Temporal trends of infectious complications following transrectal ultrasound-guided prostate biopsy at a Canadian tertiary cancer center
Background: Antimicrobial prophylaxis prior to transrectal ultrasound (TRUS)-guided prostate biopsy reduces the risk of infectious complications. Despite increasing E. coli resistance to fluoroquinolones, oral ciprofloxacin remains the most widely used agent for this indication. We reviewed the temporal trends of infection-related complications following TRUS-guided prostate biopsy at Princess Margaret Cancer Center, a Canadian tertiary care hospital where ciprofloxacin prophylaxis is used.

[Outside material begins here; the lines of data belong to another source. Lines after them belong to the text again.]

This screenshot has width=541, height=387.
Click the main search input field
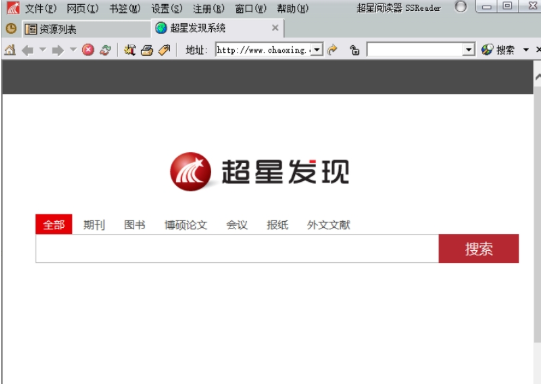237,249
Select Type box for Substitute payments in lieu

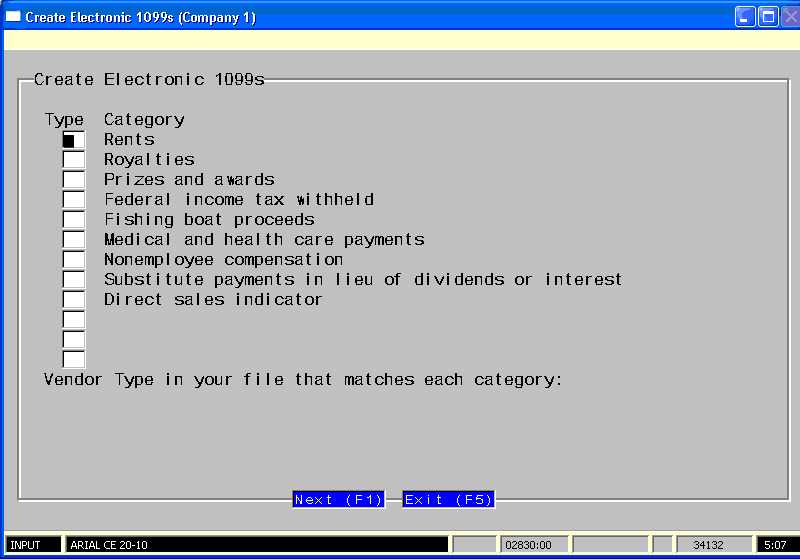tap(74, 280)
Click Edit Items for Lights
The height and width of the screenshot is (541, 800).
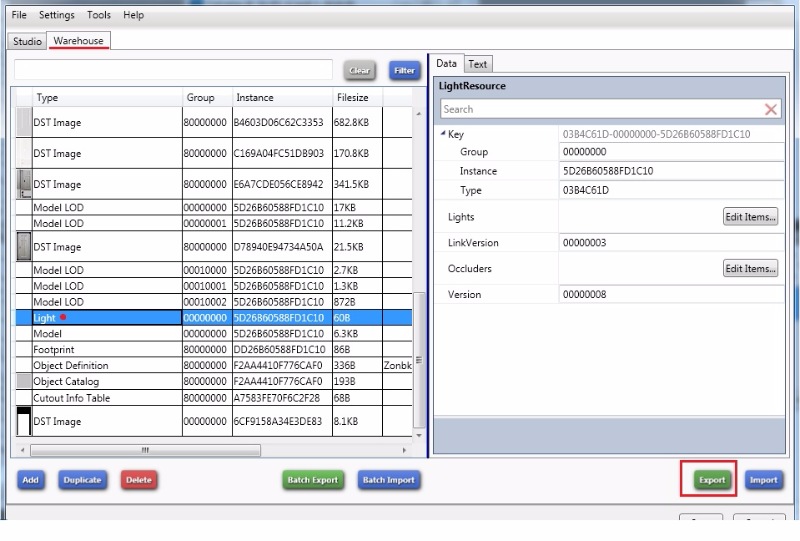[x=750, y=217]
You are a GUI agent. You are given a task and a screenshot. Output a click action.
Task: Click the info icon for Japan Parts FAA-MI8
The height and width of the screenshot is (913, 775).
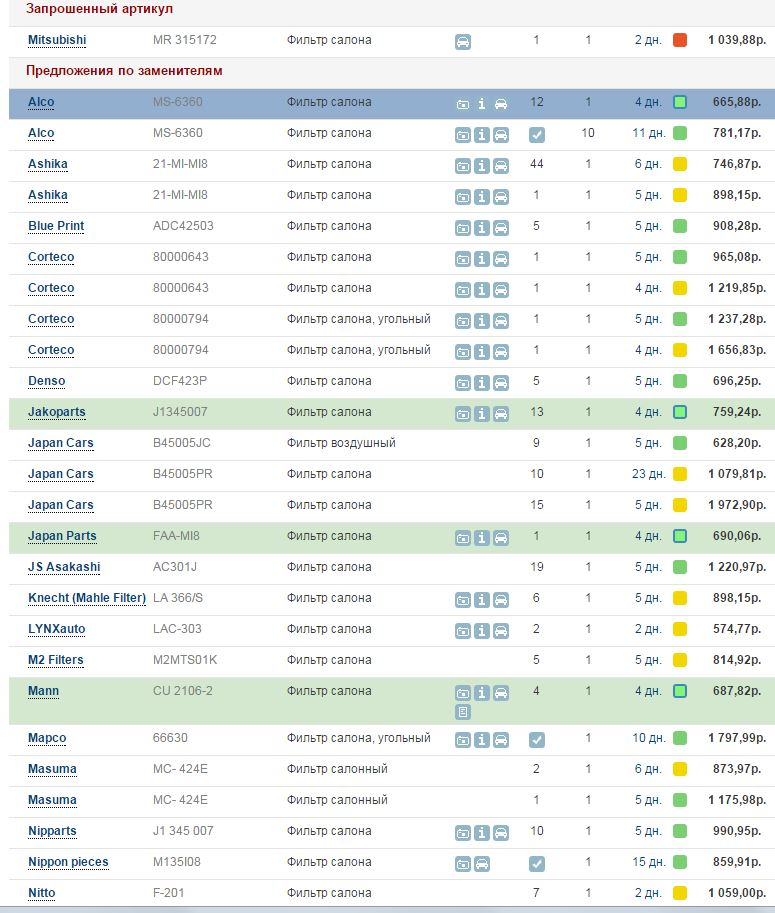point(481,537)
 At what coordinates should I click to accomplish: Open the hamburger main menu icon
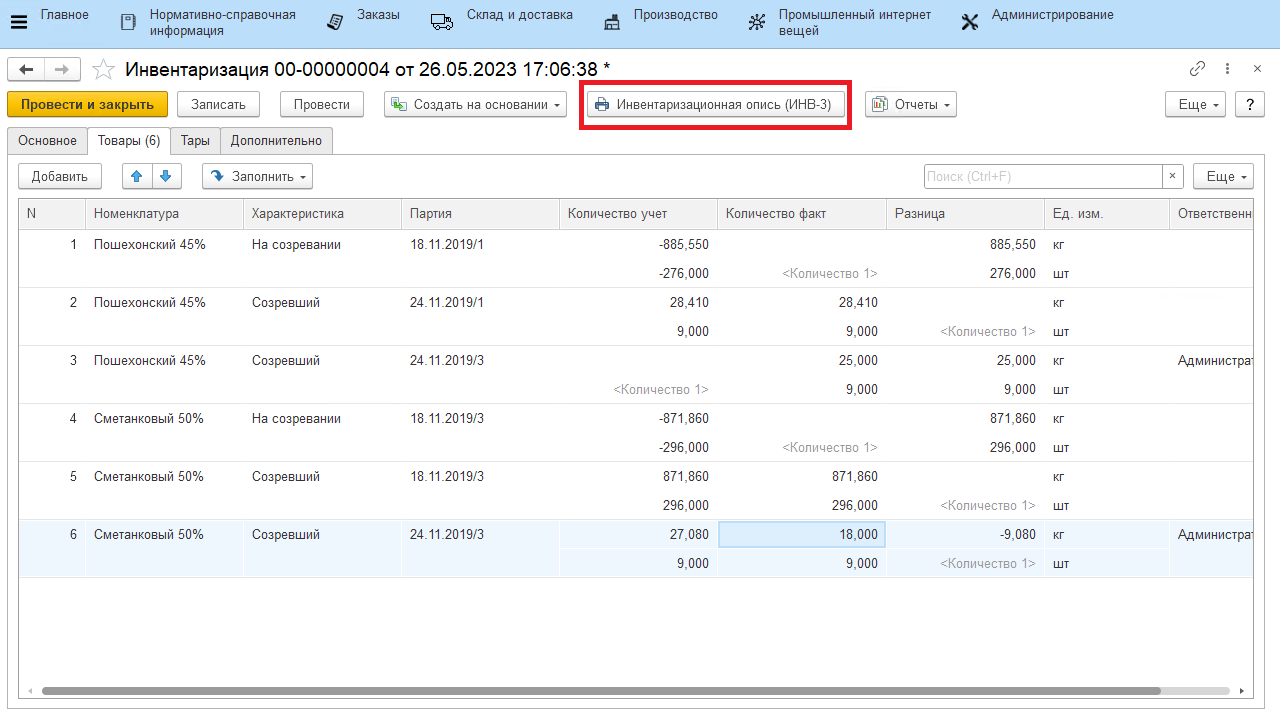tap(18, 22)
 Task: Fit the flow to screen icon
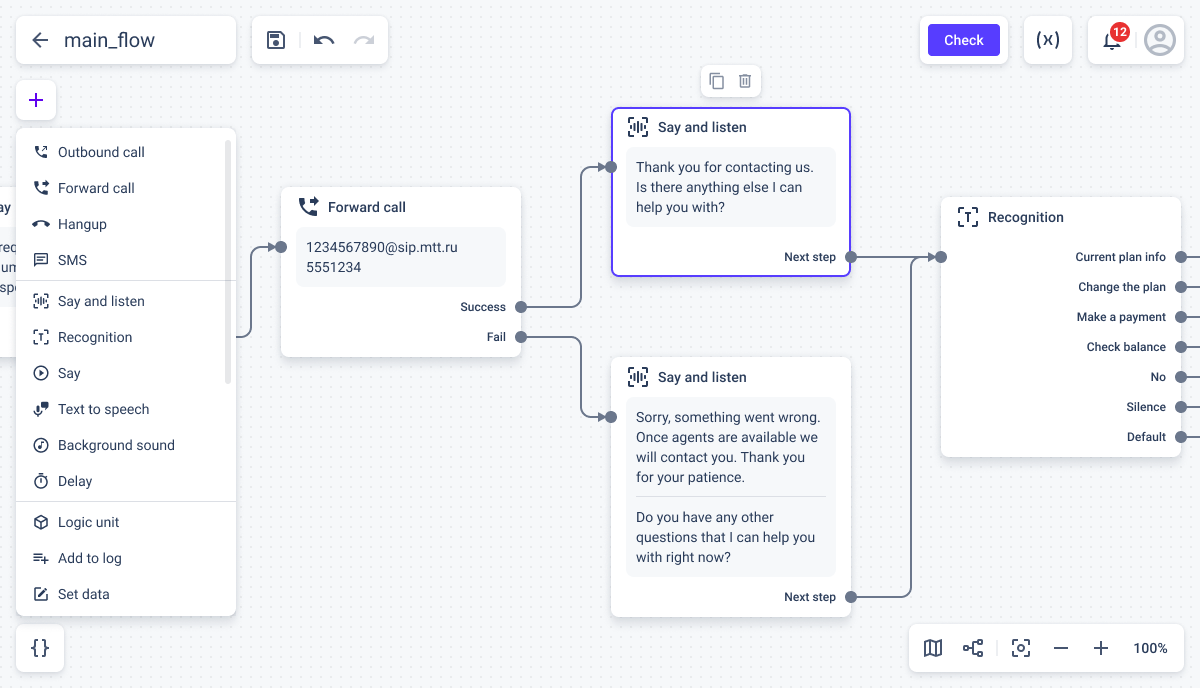[1021, 648]
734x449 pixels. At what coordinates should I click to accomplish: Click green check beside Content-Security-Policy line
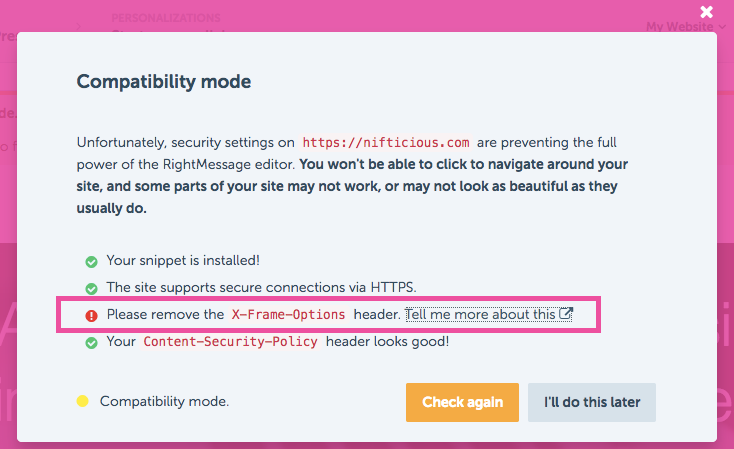tap(91, 342)
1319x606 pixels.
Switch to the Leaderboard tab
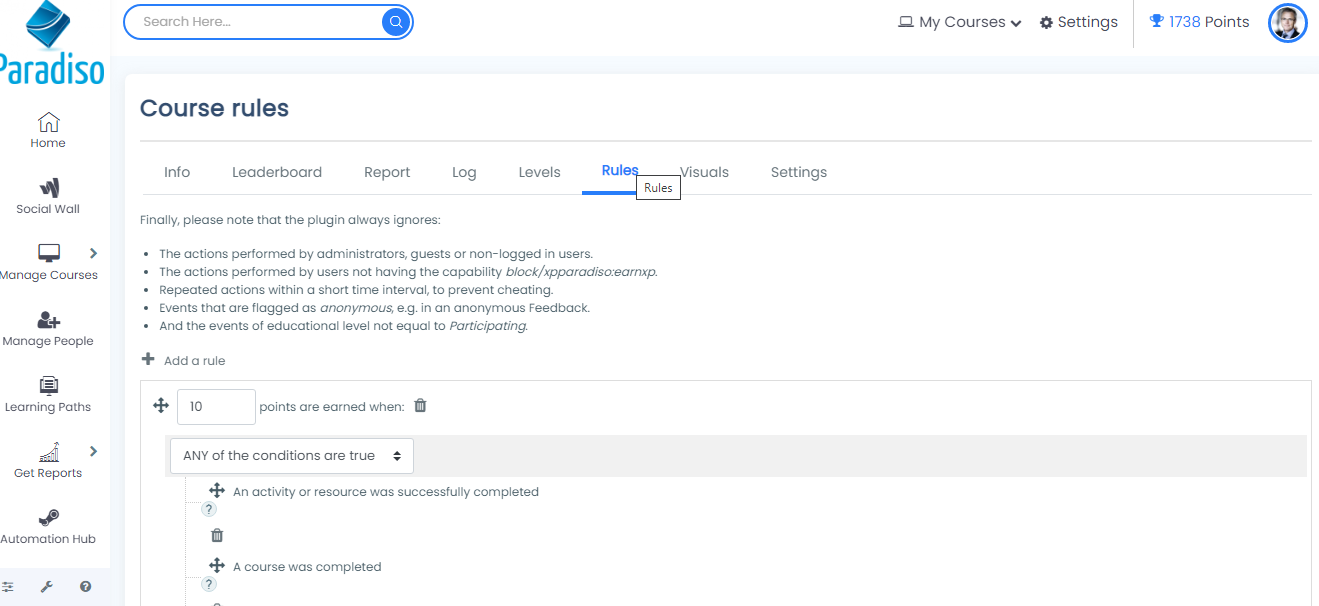tap(277, 172)
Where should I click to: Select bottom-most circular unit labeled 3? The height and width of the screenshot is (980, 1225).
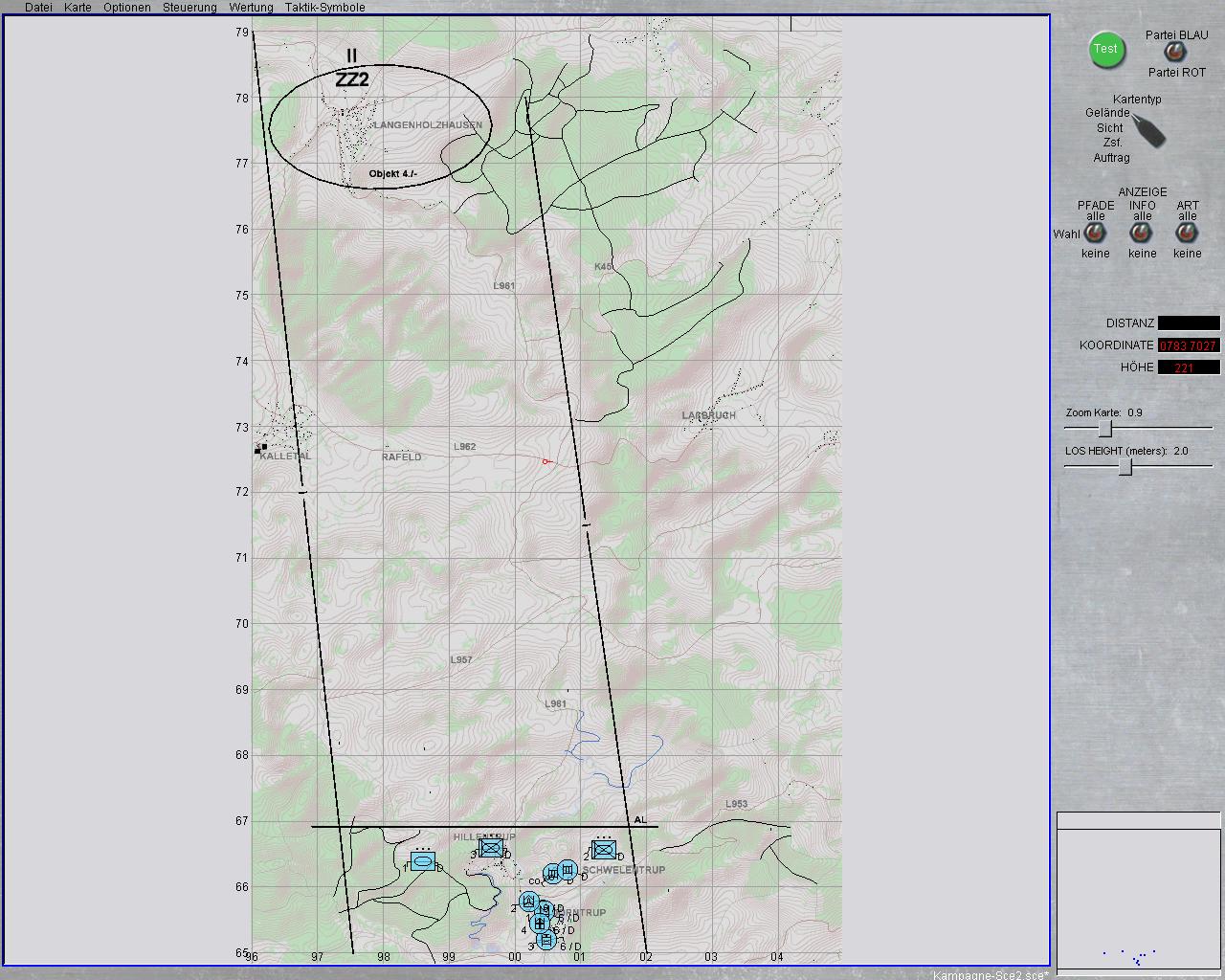(546, 940)
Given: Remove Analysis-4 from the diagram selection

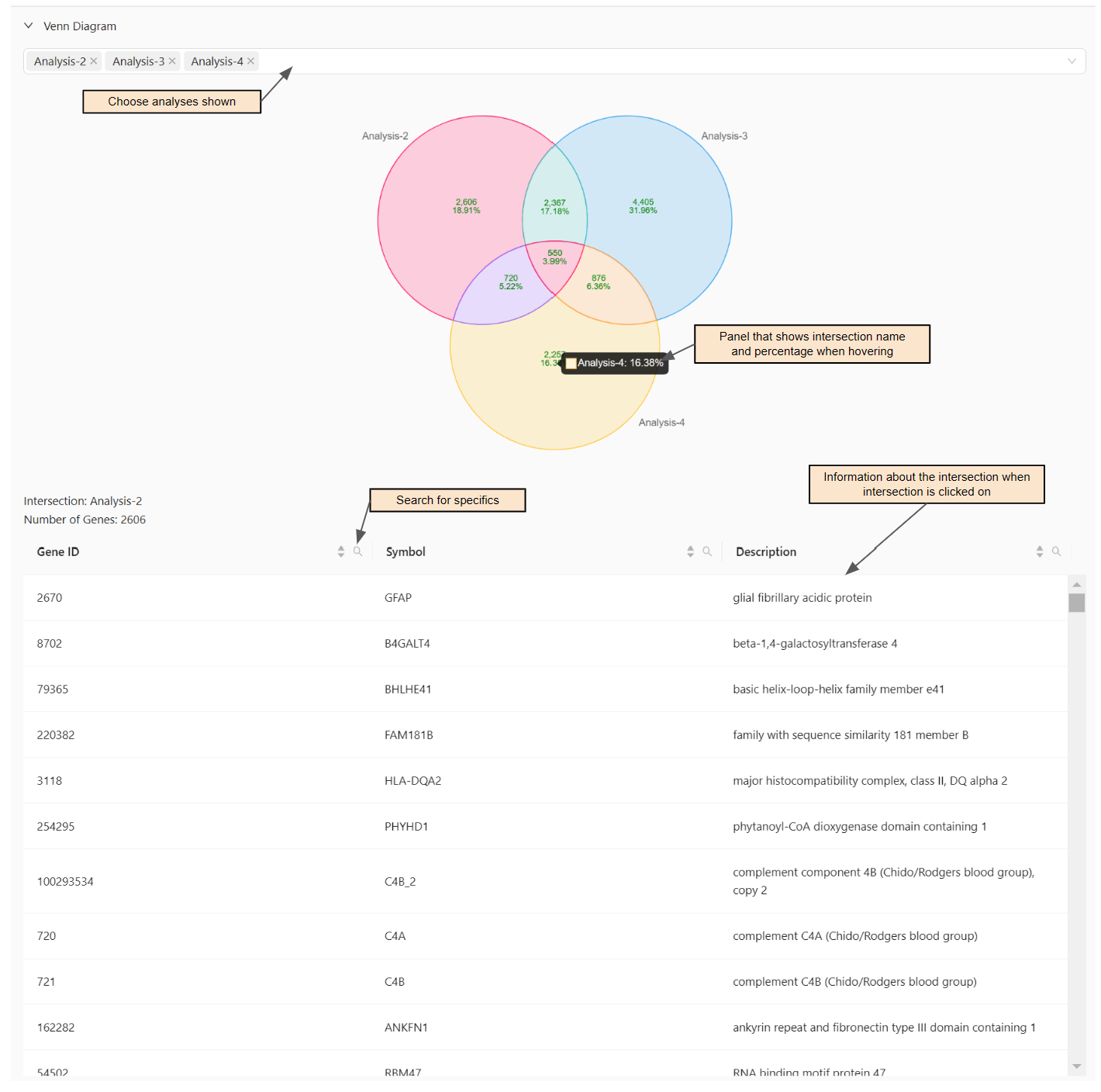Looking at the screenshot, I should point(250,60).
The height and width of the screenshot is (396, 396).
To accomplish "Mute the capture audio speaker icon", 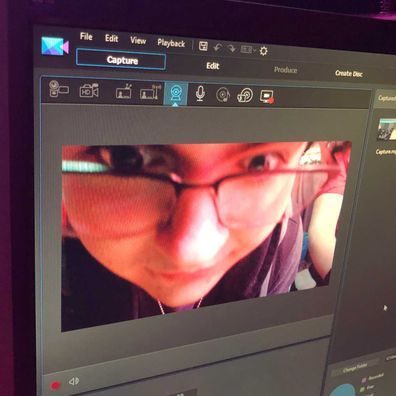I will point(74,381).
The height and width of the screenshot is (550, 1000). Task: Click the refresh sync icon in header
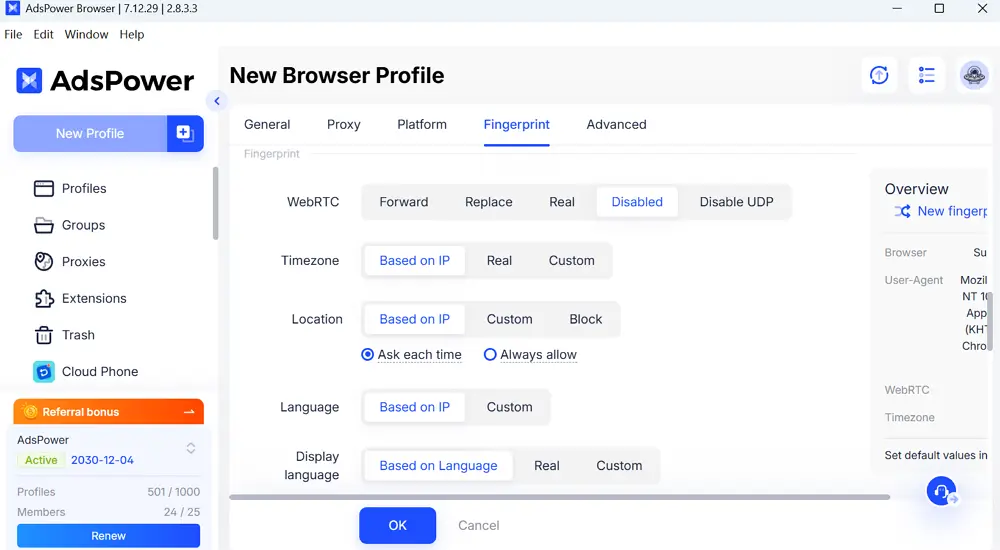tap(879, 75)
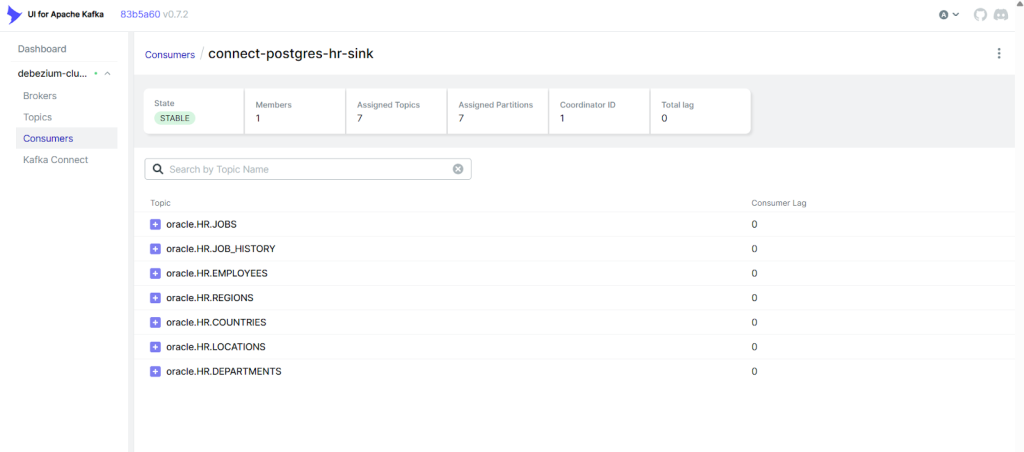Expand the oracle.HR.EMPLOYEES row plus icon
The width and height of the screenshot is (1024, 452).
point(155,273)
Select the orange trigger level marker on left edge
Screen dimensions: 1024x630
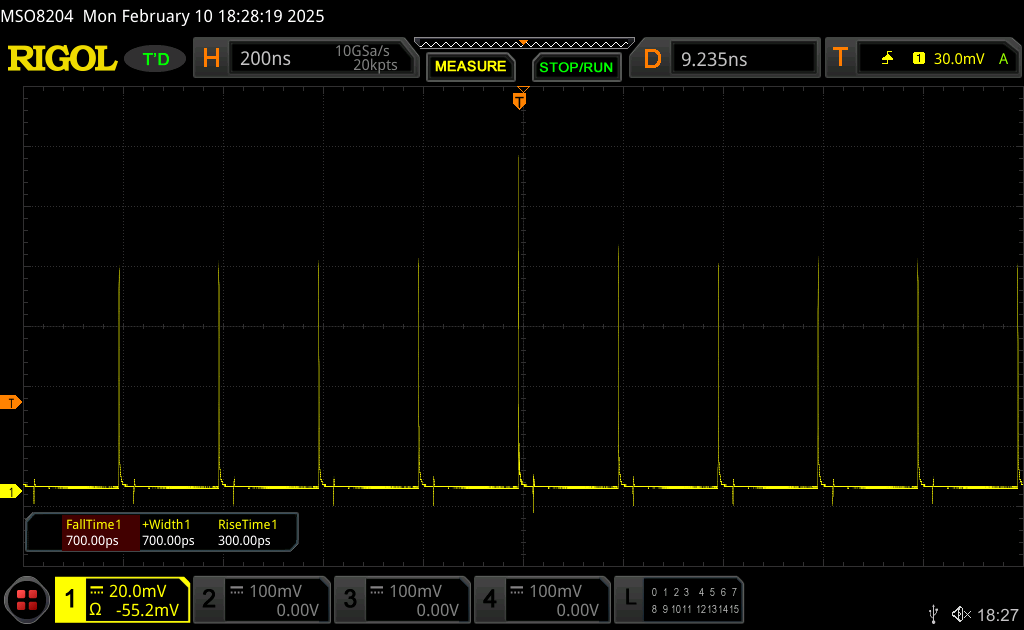point(11,402)
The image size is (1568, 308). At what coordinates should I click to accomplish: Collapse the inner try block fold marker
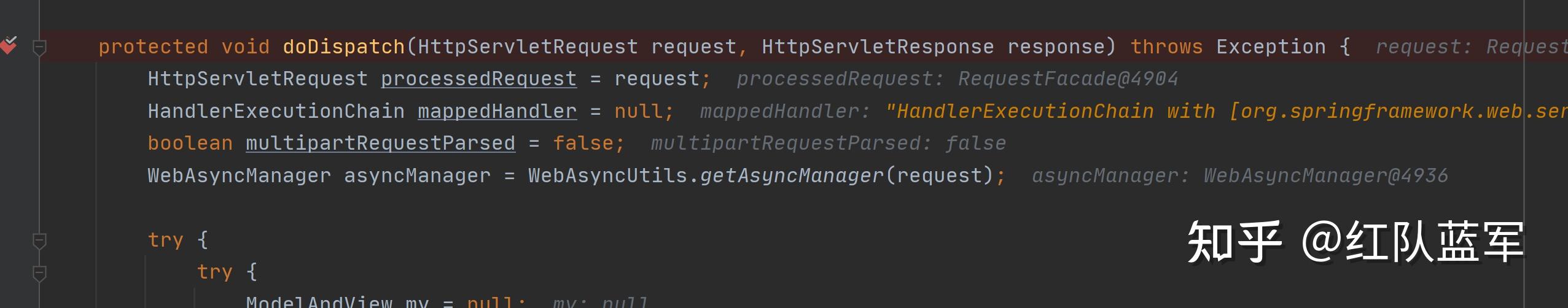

Methods: Surveillance for complications following TRUS-guided prostate biopsy at our center has been conducted since 2003. Complications that occurred within 30-days of the procedure were included. Definite infections were defined as either a positive blood or urine culture in a patient meeting National Healthcare Safety Network (NHSN) criteria for bloodstream or urinary tract infection, respectively. Possible infections were defined as empiric treatment for cystitis, pyelonephritis, prostatitis, epididymo-orchitis, or sepsis without culture confirmation.
Results: Of 19279 men who underwent TRUS-guided prostate biopsy between 2003 and 2013, 159 (0.8%) developed infectious complications. Between 2006 and 2013, definite urinary tract infection increased from 0.05% to 0.8% (p<.0001); bloodstream infections increased from 0.1% to 0.6% (p<0.0001); and overall infections, including definite and possible infections, increased from 0.3% to 1.9% (p<.0001) (Figure). E. coli represented (85/89) 95% of isolates from urine and blood cultures of which 93% were resistant to ciprofloxacin. Resistance of E. coli to trimethoprim/sulfamethoxazole, gentamicin, cefazolin, ceftriaxone, and nitrofurantoin was 58%, 42%, 33%, 32%, and 8%, respectively.
Conclusion: The proportion of TRUS-guided prostate biopsies associated with infectious complications has increased significantly over the past decade, likely driven by the emergence of E. coli resistance to ciprofloxacin. Emerging antibiotic resistance may make current prophylaxis strategies with ciprofloxacin less effective, emphasizing the need for prospective evaluation of other prophylactic regimens and other non-antibiotic prevention strategies.